In both groups, serum thyrotropin levels remained similar and within the normal range from baseline to four months, and body weight and serum lipid levels remained stable. Scores on a hypothyroid-specific health-related quality-of-life (HRQL) questionnaire improved in both the levothyroxine alone group (23%; P < .001) and the combination therapy group (12%; P = .02), but these changes were not significantly different ( P = .54).

Although performance on 12 of 13 neuropsychological tests was similar in both groups after treatment, the levothyroxine alone group performed better than the combination therapy group on the Grooved Peg Board test.

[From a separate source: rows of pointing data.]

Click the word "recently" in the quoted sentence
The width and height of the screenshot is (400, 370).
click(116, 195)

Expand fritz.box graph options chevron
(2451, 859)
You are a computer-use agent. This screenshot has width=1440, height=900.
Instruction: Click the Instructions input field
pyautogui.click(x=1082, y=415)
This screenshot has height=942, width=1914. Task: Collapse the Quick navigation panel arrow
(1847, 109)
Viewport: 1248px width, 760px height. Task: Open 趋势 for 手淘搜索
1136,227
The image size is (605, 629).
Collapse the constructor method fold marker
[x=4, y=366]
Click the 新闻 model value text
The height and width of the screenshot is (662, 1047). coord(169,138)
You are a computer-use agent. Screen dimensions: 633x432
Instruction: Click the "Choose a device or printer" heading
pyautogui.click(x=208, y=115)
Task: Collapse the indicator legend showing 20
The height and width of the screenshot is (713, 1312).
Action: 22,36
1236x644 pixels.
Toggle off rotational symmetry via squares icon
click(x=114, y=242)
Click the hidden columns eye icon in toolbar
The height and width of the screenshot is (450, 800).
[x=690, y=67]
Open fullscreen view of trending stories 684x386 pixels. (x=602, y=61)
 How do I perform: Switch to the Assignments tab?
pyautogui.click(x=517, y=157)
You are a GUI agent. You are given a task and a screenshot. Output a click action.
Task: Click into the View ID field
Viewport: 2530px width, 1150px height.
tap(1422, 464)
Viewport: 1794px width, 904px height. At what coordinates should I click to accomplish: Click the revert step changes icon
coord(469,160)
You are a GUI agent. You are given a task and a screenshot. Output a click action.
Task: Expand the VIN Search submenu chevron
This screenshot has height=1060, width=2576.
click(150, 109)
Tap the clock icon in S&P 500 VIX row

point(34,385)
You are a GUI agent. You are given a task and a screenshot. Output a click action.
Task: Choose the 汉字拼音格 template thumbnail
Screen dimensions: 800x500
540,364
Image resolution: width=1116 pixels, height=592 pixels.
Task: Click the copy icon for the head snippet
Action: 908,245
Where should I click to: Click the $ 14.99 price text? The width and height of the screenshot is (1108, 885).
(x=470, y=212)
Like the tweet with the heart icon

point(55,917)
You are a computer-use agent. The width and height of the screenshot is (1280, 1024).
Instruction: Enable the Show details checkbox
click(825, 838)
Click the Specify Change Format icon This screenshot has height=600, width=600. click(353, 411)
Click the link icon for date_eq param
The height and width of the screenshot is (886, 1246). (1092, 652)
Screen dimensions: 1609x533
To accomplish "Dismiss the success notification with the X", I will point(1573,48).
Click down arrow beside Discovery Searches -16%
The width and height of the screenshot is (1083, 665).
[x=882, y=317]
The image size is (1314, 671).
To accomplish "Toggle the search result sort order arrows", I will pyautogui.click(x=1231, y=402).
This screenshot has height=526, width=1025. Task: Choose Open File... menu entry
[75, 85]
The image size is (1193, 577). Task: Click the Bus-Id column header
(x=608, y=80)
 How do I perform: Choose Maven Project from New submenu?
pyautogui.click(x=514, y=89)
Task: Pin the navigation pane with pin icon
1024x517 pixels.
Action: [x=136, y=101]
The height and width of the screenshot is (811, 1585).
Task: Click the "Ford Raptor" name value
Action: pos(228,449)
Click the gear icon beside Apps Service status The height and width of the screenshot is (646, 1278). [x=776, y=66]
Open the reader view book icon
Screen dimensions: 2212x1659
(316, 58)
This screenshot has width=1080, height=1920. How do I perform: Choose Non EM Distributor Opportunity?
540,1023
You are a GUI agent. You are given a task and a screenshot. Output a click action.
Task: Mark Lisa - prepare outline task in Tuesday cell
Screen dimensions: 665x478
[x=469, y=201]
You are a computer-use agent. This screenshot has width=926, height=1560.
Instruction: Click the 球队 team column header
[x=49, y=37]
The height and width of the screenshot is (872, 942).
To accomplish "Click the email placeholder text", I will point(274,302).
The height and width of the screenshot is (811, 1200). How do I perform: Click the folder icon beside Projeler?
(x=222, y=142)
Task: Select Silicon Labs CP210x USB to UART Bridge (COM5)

"Compared with levothyroxine alone, treatment of primary hypothyroidism with combination levothyroxine plus liothyronine demonstrated no beneficial changes in body weight, serum lipid levels, hypothyroid symptoms as measured by a HRQL questionnaire, and standard measures of cognitive performance," the authors write. "New guidelines for patients receiving therapy for primary hypothyroidism recommend a target TSH level between 0.3 and 3.0 mIU/L or between 0.5 and 2.0 mIU/L [and] using only levothyroxine when treating hypothyroidism. This study supports these guidelines by providing sound evidence that levothyroxine alone continues to be the most appropriate therapy for patients with primary hypothyroidism."

The Clinical Investigation Program of the National Naval Medical Center in Bethesda, Maryland, funded this study.

In an accompanying editorial, David S. Cooper, MD, from the Sinai Hospital of Baltimore, Maryland, notes that the marked placebo effect in the control group makes it difficult to interpret these negative results. However, two other recent studies also failed to confirm the benefits of combination therapy.

"Until studies are performed in thyroidectomized individuals using a combination of drugs formulated at the correct ratio containing a slow-release form of T3, the hypothesis that combination therapy might be superior to T4 monotherapy cannot be completely rejected," he writes. "Before another century elapses, let us hope that the optimum treatment for all hypothyroid patients will be revealed by additional well-designed clinical trials using novel thyroid hormone preparations that precisely mirror normal thyroid physiology."